---------- Testo da leggere

Donne all'università
di Liliana Moro



Sulla base di dettagliate elaborazioni statistiche le autrici del volume "Donne all'università" edito da Il Mulino e curato da Aurea Micali, analizzano la situazione degli atenei italiani nell'ottica delle differenze di genere che segnano i diversi destini di giovani donne e uomini nel delicato momento in cui impostano la loro carriera scolastica e lavorativa.
Cifre che parlano chiaro e disegnano un quadro aggiornato della presenza femminile nelle università, analizzata sotto il duplice profilo dei percorsi formativi e del successo professionale. Viene così precisato, allargato e confermato quanto già messo in luce dall'inchiesta curata da Rossella Palomba "Figlie di Minerva. Primo rapporto sulle carriere femminili negli enti pubblici di ricerca italiani" che si riferiva in particolare all'ambito scientifico, mentre questo agile volumetto si occupa di tutti i settori disciplinari.
La massiccia presenza di studentesse in tutti i livelli del sistema scolastico è ormai un dato acquisito, dal 1998 si registra il sorpasso: si laureano più donne che uomini.
Proprio l'affluenza femminile ha consentito all'università italiana di avvicinarsi agli standard degli altri paesi, dove peraltro dagli anni Settanta si è registrata un'analoga tendenza alla femminilizzazione degli studi. Negli atenei le ragazze sembrano muoversi con agio, poiché si laureano prima, ottengono votazioni migliori, cambiano meno facoltà dei loro coetanei. Forse anche perché decidono in base ai loro interessi più che alle prospettive di lavoro.

--------------------

_Cosa si chiede_:
1 – Trascrivi dal testo sulle donne all'università tutto ciò che va da "La massiccia presenza" giù fino a "prospettive di lavoro.".
2 – Elenca tutte le persone citate con nome e cognome nel testo sulle donne all'università.

---------- Record forniti

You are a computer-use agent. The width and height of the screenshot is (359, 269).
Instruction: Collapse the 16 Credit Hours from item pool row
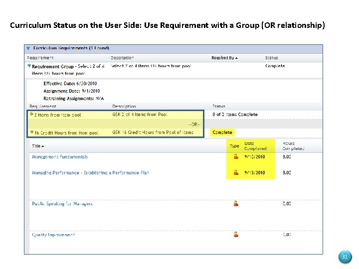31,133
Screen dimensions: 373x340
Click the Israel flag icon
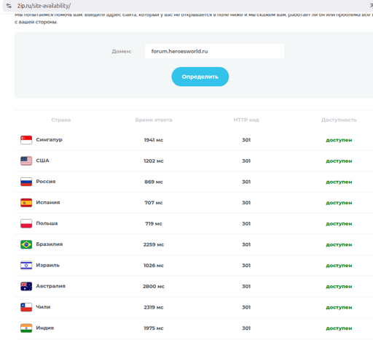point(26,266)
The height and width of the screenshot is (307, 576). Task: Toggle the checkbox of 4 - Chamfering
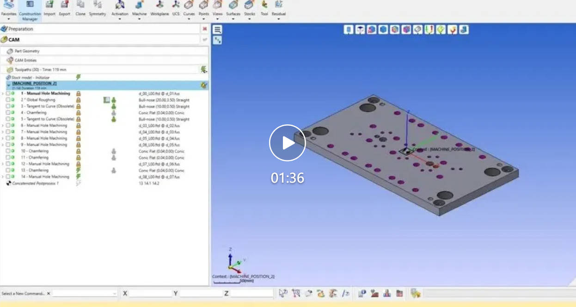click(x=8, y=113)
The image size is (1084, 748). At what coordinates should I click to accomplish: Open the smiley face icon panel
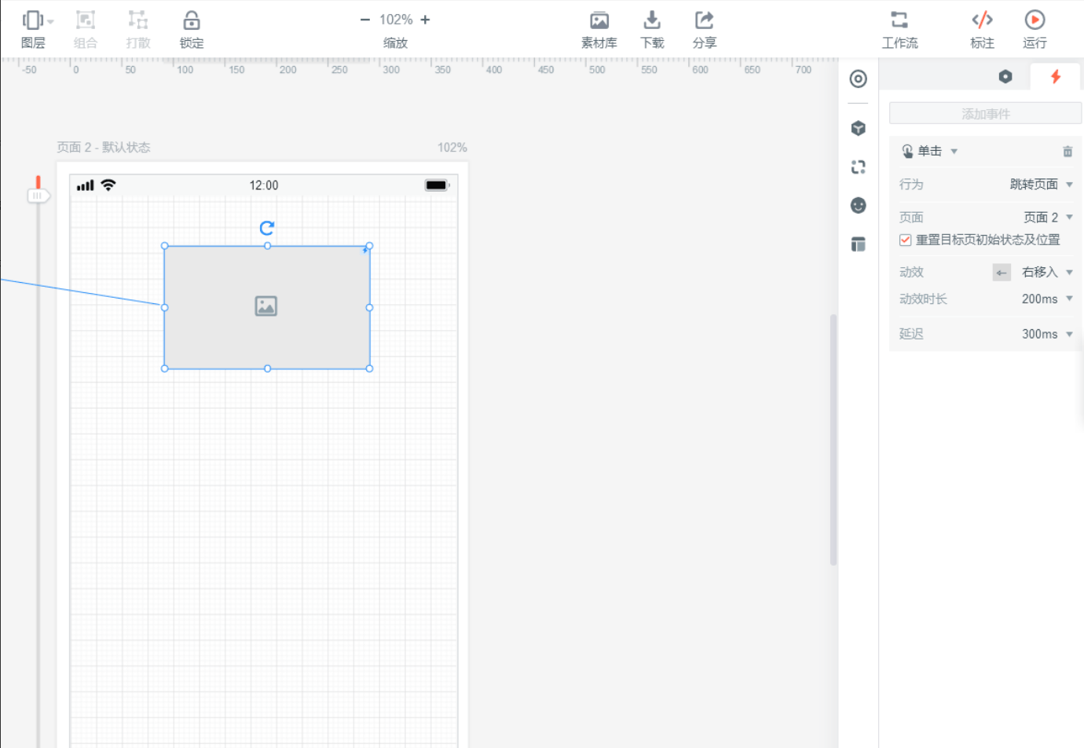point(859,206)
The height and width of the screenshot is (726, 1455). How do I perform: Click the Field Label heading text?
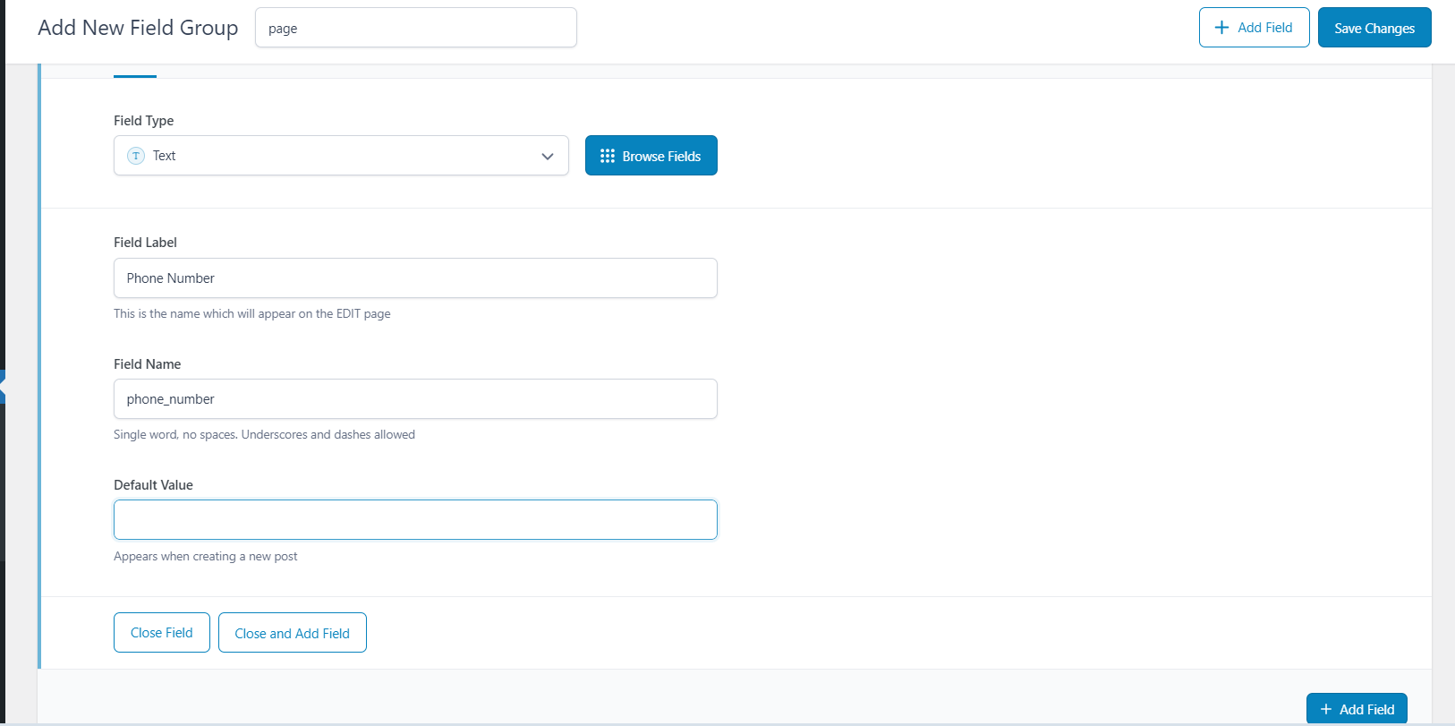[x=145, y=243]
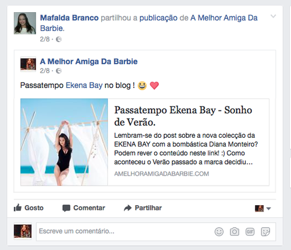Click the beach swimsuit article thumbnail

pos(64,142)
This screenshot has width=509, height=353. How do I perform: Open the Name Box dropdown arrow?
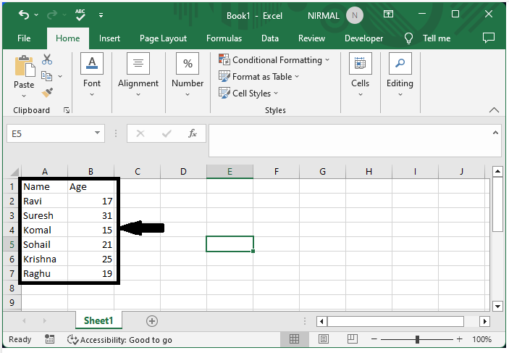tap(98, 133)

--------------------

_Risposte alle consegne_:
1 –
La massiccia presenza di studentesse in tutti i livelli del sistema scolastico è ormai un dato acquisito, dal 1998 si registra il sorpasso: si laureano più donne che uomini.
Proprio l'affluenza femminile ha consentito all'università italiana di avvicinarsi agli standard degli altri paesi, dove peraltro dagli anni Settanta si è registrata un'analoga tendenza alla femminilizzazione degli studi. Negli atenei le ragazze sembrano muoversi con agio, poiché si laureano prima, ottengono votazioni migliori, cambiano meno facoltà dei loro coetanei. Forse anche perché decidono in base ai loro interessi più che alle prospettive di lavoro.

2 –
Liliana Moro
Aurea Micali
Rossella Palomba